Siemka! Jako że jestem tutaj nowy i to mój pierwszy post, chciałem się na początek przywitać i powiedzieć, że podziwiam waszą procę i to jak się poświęcacie tłumacząc recki cudownej ekipy zza oceanu i reklamując świeżutką, wspaniałą gromadkę z Polski. Muszę przyznać, że fanem tytułowego krytyka jestem dopiero od niedawna, więc niewiele mam na jego temat do powiedzenia. Ale wszystko się zaczęło od zabawnej sytuacji, kiedy kumpel powiedział dla żartu, że na urodziny może mi kupić albo Mass Effect 2 albo Wilczy Szaniec. Wiem, że Mass Effect to mistrzostwo gier na konsole, ale kolega dobrze wiedział, że jestem szaleńczo zainteresowany II Wojną Światową, a o samym Wilczym Szańcu nigdy nie słyszałem, więc chyba można mi wybaczyć lekkie zawahanie

. Później chciałem sprawdzić w necie co to za gierka, więc wpisałem sobie na Youtubie, żeby zobaczyć jaka grafa i w ogóle i właśnie jako jedna z pierwszych wyświetliła mi się recenzja gościa o niku lstelmach89. Jeśli przegląda on teraz to forum to chciałbym mu serdecznie podziękować za ocalenie dupy przed największą pomyłką w moim życiu

. Potem obejrzałem sobie jego inne recki i byłem wniebowzięty! Gostek jest szalenie interesujący i potrafi zainteresować nawet czymś takim jak gówniane filmy, których nikt normalny by nie chciał oglądać!
No offence
Potem chyba w retrospektywie Doktora Who było nawiązanie do Nostalgia Critic, na które nie byłem przygotowany i kompletnie go nie zrozumiałem, ale poszperałem to tu to tam i w końcu trafiłem tutaj!

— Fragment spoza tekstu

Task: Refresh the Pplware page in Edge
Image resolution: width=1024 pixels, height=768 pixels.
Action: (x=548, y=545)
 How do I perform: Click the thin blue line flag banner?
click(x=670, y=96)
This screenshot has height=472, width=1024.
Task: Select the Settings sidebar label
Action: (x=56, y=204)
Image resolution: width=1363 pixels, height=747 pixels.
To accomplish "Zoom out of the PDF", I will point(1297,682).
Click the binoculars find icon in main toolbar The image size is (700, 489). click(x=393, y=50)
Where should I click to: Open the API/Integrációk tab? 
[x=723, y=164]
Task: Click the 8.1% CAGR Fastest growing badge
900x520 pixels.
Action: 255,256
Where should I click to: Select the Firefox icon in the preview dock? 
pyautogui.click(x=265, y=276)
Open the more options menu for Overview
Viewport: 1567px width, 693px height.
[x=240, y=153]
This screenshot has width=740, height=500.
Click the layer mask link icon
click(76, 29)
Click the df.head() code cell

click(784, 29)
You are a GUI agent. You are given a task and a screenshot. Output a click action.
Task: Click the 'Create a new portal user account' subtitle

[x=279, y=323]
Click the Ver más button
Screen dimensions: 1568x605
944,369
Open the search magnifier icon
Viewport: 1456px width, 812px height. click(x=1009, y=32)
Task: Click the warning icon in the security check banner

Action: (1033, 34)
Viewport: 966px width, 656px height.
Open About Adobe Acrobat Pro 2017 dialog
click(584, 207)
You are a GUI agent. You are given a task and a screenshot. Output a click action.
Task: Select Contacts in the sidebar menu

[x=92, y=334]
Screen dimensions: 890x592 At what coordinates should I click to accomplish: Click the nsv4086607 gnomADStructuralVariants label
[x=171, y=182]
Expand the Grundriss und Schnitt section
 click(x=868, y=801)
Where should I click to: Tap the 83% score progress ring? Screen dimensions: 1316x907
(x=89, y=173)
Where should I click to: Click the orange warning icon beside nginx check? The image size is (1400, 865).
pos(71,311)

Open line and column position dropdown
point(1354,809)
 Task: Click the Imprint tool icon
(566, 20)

Nostalgia Critic jest boski, rekomendowani przez was recenzenci są boscy i wasza zgrana spółka na forum jest boska! Cieszę się że wreszcie was odkryłem i liczę że wasza grupka jeszcze nie raz ubarwi nieco moje życie.
P.S. Sorki za tak długi post. Postaram się w przyszłości pisać krócej.